WHAT YOU SHOULD DO: Where does the string "each" appear in the listing below? Copy every line where it does.

──────

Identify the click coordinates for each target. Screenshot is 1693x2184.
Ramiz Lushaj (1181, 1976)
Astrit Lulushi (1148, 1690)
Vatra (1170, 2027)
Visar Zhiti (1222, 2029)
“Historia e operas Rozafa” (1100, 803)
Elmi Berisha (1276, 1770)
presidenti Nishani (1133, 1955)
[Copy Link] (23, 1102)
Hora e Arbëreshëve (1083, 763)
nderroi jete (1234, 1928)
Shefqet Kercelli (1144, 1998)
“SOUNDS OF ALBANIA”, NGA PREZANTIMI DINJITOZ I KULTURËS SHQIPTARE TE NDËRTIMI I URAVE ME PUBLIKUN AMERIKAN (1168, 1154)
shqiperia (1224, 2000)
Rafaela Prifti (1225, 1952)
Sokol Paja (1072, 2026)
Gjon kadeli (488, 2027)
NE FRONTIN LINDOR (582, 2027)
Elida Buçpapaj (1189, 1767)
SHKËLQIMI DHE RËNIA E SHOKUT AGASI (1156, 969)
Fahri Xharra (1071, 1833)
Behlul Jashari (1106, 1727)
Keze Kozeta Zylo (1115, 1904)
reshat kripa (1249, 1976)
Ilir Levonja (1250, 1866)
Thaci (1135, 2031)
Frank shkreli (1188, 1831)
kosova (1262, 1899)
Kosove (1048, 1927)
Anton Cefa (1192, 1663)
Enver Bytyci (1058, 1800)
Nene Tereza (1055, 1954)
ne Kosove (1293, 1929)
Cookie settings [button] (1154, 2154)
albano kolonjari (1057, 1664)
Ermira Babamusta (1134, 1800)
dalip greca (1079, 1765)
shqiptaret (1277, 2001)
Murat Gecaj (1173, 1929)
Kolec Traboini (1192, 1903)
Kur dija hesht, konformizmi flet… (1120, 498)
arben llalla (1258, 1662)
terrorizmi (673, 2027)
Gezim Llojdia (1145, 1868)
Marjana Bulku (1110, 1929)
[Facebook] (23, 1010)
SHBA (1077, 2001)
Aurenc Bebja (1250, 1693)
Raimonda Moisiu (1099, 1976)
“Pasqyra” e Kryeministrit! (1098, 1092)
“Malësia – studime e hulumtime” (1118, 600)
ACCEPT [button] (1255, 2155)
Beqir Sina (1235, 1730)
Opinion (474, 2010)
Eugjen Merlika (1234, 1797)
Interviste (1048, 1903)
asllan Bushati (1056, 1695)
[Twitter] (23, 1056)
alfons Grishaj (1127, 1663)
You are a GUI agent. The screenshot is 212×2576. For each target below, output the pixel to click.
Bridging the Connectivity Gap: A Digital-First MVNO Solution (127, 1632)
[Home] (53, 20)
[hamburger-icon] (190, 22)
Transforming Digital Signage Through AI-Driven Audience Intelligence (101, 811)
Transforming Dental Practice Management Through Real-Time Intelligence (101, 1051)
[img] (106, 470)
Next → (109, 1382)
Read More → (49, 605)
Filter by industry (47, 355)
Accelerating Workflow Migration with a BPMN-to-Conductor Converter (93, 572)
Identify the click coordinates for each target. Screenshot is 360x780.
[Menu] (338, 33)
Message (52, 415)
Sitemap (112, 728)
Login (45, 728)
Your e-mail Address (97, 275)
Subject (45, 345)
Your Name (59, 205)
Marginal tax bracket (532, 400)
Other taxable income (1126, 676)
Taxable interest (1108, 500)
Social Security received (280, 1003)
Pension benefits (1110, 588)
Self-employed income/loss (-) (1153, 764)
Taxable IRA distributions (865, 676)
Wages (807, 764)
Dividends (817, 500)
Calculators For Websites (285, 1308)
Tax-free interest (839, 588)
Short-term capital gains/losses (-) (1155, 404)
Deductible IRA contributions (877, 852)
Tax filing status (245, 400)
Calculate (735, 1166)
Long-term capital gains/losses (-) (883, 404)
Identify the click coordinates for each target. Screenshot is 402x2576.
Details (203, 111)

──────

SOLUTION FOR THIS EXERCISE:
Identify the click coordinates for each target. Screenshot is 1693x2184.
You are a GUI agent. The screenshot is 212×2576. For each target below, output the pixel to click.
Identify the click coordinates for each target. Screenshot is 360x780.
Identify the click coordinates for each target. Screenshot is 402x2576.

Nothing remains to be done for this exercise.